We also covered liquidity tools like GP-led secondaries and the evolving governance role of LPACs (Limited Partner Advisory Committees). What once may have been considered “back-office” has become front and center—and a competitive advantage when managed well.
Valuation Requires a Framework, Not Just a Formula
In Dissecting Portfolio Valuation: Trends, Transactions, and Capital Structure, David Horton, Partner and Assurance Leader of Anchin’s Financial Services Group, moderated a conversation beyond valuation mechanics. He was joined by Damien Hughes, Director at Anchin; Ryan MacLean, Managing Director at Valuation Research Corporation; and Peter Wollmeringer of Rockport Investment Partners. Together, they tackled the gray areas fund managers face every day, from fair value challenges to capital structure considerations.
“It’s no longer just about having the right model. It’s about applying it in context, with judgment and alignment,” Horton said. “Whether you’re dealing with distressed assets, new capital structures, or auditor expectations, you need a roadmap.”
Key themes included the increasing scrutiny on liquidation preferences, the fading relevance of old financing rounds, and the importance of clearly documented valuation policies, especially for firms that may not have experienced a complete market cycle.
The panel also called out a critical gap: many new clients are underprepared for valuation conversations with auditors, simply because they haven’t formalized their internal processes. With public and private markets increasingly interdependent, this gap is becoming harder to ignore.
Tax Planning in 2025 Is Not a “Later” Conversation
The third session, Tax Trends Update, brought clarity to a landscape where clarity is in short supply. With E. George Teixeira, Partner and Practice Leader of Anchin’s Financial Services Group, leading the discussion, panelists from GlobeTax, Tannenbaum Helpern, and Hodgson Russ unpacked everything from TCJA expirations to international reclaim requirements.
“The firms that are prepared for what’s coming in 2025 aren’t just monitoring tax policy—they’re modeling scenarios and adjusting now,” Teixeira explained. “Especially as provisions like the 20% pass-through deduction and SALT cap limitations come up for renewal or revision.”
One standout insight came from a 2023 court ruling limiting self-employment tax exemptions for active limited partners—a significant development for fund managers who may need to reexamine their compensation and entity structures.
The panel also explored the tightening of international tax reclaim processes, particularly in Europe, where countries like Denmark and Germany now require granular documentation, sometimes down to participant-level data within partnerships.

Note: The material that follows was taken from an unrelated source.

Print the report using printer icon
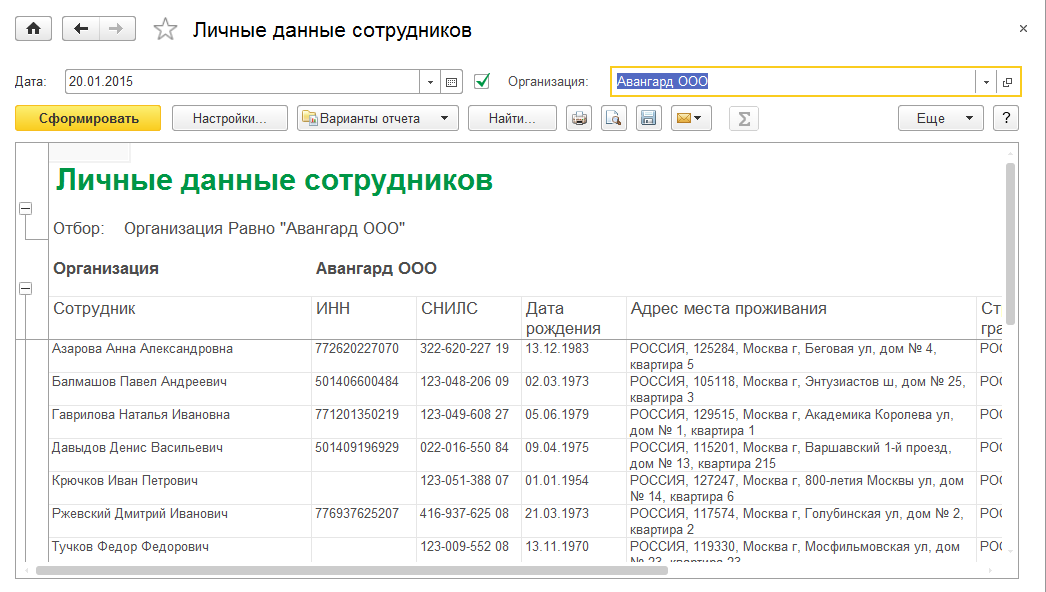1046x592 pixels. pos(579,119)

On a more encouraging note, recent changes now allow Cayman-domiciled entities to reclaim excess withholding in select jurisdictions, opening up new pathways for fund efficiency.
What These Conversations Really Showed Us
Across all three panels, a single theme emerged: financial services firms can no longer treat tax, valuation, and regulation as separate disciplines. These are now threads in the same strategic fabric—and success in 2025 and beyond will depend on how well they’re woven together.
From the emphasis on governance and infrastructure, to framing valuation as a dynamic process, to a call for early tax scenario planning, this event reminded us that technical expertise must be paired with operational readiness.
That’s especially true in this market. Regulation is moving faster. Valuation inputs are more complex. Tax policy is in flux. And investor expectations have never been higher, so working with a knowledgeable partner and advisor is vital.
But the good news is: when leaders across disciplines come together with openness and shared purpose, the industry gets stronger.